NO OTHER REPRESENTATIONS, GUARANTEES OR WARRANTIES: TO THE MAXIMUM EXTENT PERMITTED BY APPLICABLE LAW, COMPANY’S SERVICES DESCRIBED IN THE AGREMEEMT AND HEREIN ARE PROVIDED “AS IS” WITHOUT WARRANTIES, CONDITIONS, REPRESENTATIONS OR GUARANTIES OF ANY KIND, EITHER EXPRESSED, IMPLIED, STATUTORY OR OTHERWISE, INCLUDING BUT NOT LIMITED TO, ANY IMPLIED WARRANTIES OR CONDITIONS OF MERCHANTABILITY, OR FITNESS FOR A PARTICULAR PURPOSE. COMPANY DOES NOT WARRANT THE OPERATION OF ITS OFFERINGS WILL BE UNINTERRUPTED OR ERROR FREE. CLIENT BEARS THE RISK AS TO THE RESULTS, RANKINGS AND PERFORMANCE OF THE SERVICE SHOULD THE SERVICE PROVE INNEFFECTIVE. NO ORAL OR WRITTEN INFORMATION OR ADVICE GIVEN BY PROVIDER CREATES A WARRANTY OR GUARANTEE.

 

ADDITIONAL WORK/TASKS

All additional work beyond the scope set here and in the signed agreement will be billed at a rate of $105.00 per hour unless agreed to otherwise.  Work/tasks and accepted SOW’s can be provided to Company verbally, in writing, by mail, text, fax and/or by email.

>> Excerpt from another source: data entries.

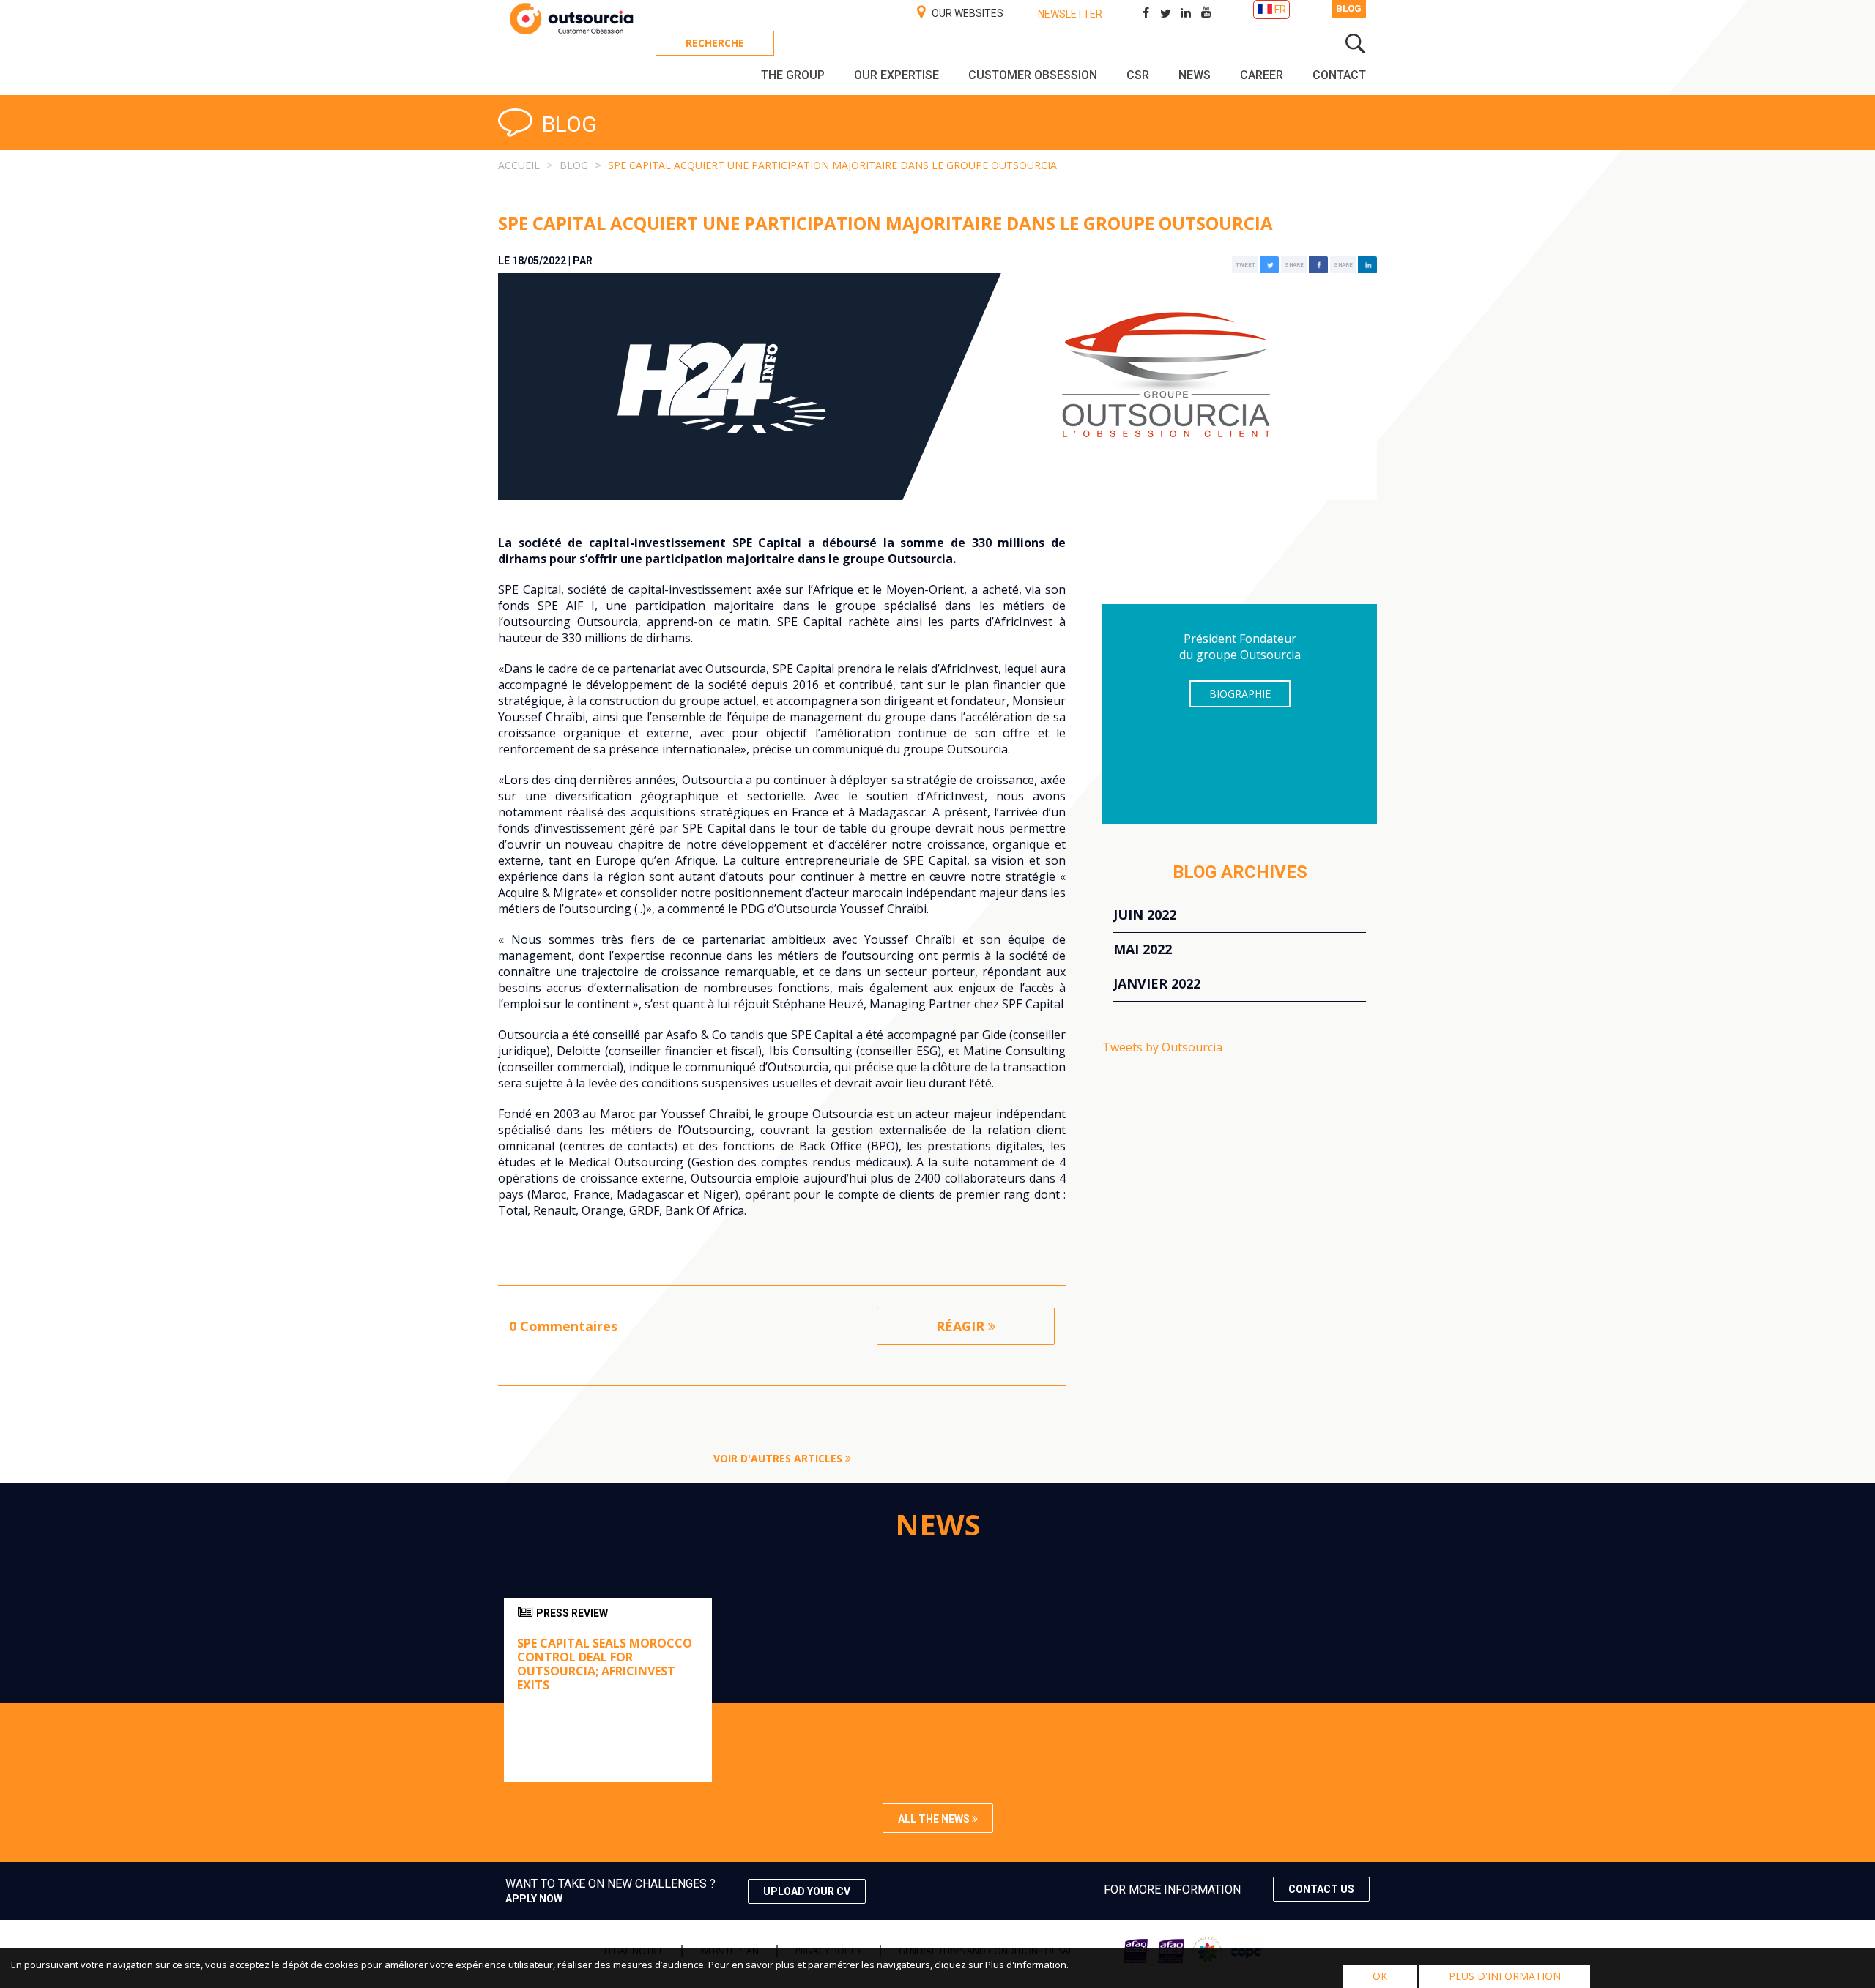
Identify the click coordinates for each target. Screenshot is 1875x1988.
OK (1380, 1976)
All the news (935, 1819)
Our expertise (896, 75)
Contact (1339, 75)
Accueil (519, 165)
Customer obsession (1032, 75)
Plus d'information (1505, 1976)
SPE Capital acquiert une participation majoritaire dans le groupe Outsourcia (832, 165)
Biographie (1240, 694)
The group (793, 75)
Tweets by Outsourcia (1162, 1047)
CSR (1137, 75)
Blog (1349, 8)
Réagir (962, 1326)
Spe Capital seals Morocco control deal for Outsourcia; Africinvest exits (604, 1664)
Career (1261, 75)
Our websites (966, 13)
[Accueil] (571, 33)
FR (1280, 9)
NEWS (1194, 75)
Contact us (1321, 1889)
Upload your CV (806, 1891)
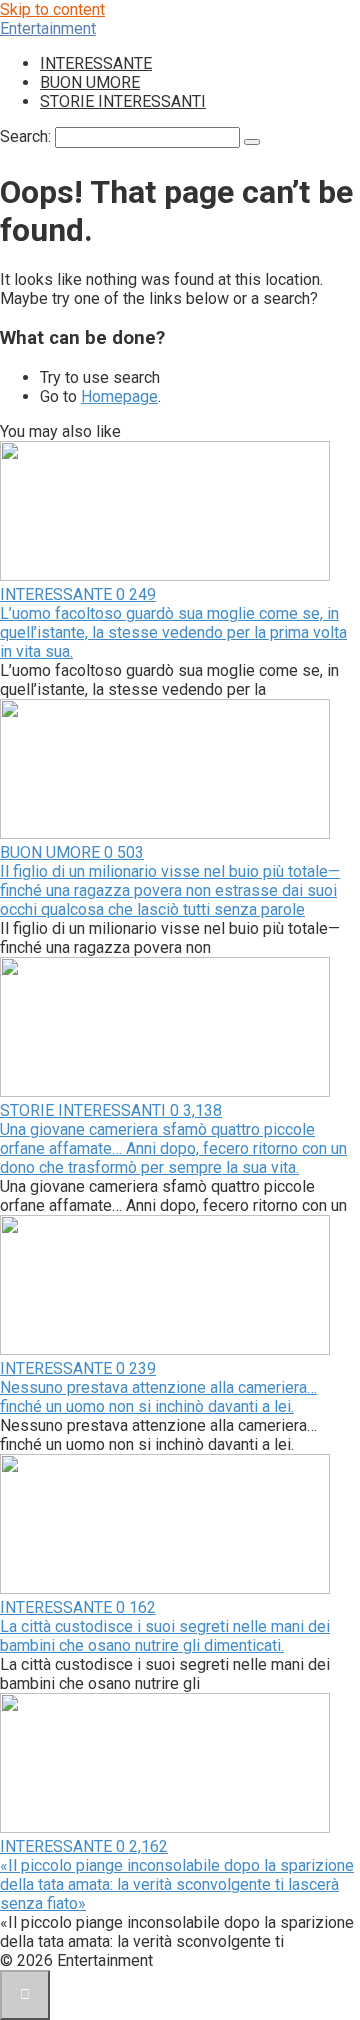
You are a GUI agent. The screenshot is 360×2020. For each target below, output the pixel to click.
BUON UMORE (90, 82)
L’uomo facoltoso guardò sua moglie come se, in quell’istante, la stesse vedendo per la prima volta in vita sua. (173, 632)
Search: (27, 136)
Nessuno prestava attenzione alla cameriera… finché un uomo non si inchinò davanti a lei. (158, 1397)
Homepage (119, 396)
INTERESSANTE (96, 63)
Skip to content (52, 9)
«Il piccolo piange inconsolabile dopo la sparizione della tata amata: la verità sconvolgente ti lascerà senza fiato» (177, 1884)
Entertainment (48, 28)
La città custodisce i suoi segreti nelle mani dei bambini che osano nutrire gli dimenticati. (165, 1636)
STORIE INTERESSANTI (123, 101)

Any time spent by Consultant (coding, phone, research, drafts, conversations, travel, onsite etc…) will be billable. All Travel time will be billable.

JURISDICTION AND DISPUTES:

Any and all claims and actions arising out of the Agreement shall be exclusively handled in Worcester County, Massachusetts.

 

SEVERABILITY:

The unenforceability or invalidity of any clause in the Agreement shall not have an impact on the enforceability or validity of any other clause. Any unenforceable or invalid clause shall be regarded as removed from this Agreement to the extent of its unenforceability and invalidity. If any clause is unenforceable or invalid due to it being too broad, then it shall be considered modified down to the point where it is enforceable and valid. In that case, the Agreement shall be interpreted and enforced as if it did not contain the said clause to the extent of its unenforceability and invalidity.

 

 

 

Company will use reasonable efforts when working on Client’s websites, accounts and tasks. Client shall indemnify, defend and hold harmless the Company, its officers, directors, employees, from and against any liabilities, damages, claims and costs arising out of any claims related to this agreement. Client will reimburse Company for reasonable defense costs for claims arising out this agreement.

 

CAMPAIGN MANAGEMENT FEES:

Unless specified otherwise pricing is based on 2 campaign/s in Facebook spending a maximum of $3,000 per month for all campaigns combined. If the number of campaigns or budget increases beyond that, then the pricing will increase as follows:

 

  •  – For every additional campaign in Facebook a setup fee of $250 plus $115.38 per week for the campaign management.
  •  – For every additional campaign anywhere else other than  Facebook a setup fee of $455 plus $173.07 per week for the campaign management.
  •  – In all cases, when the total spend is over $692.00 per week there will be an additional management fee set at 12.5% of the total spend. This will be billed each week for the previous week’s spend.

A campaign will be defined as a group of ads targeting: a specific geography, demographic/interest group,   service/product and desired action.

Entire Proposal :

The proposal and these terms sets forth the entire Agreement and understanding between the Client and the Company relating to its subject matter and merges all prior discussions between them. No amendment to this Agreement will be effective unless in writing signed by both parties to this Agreement.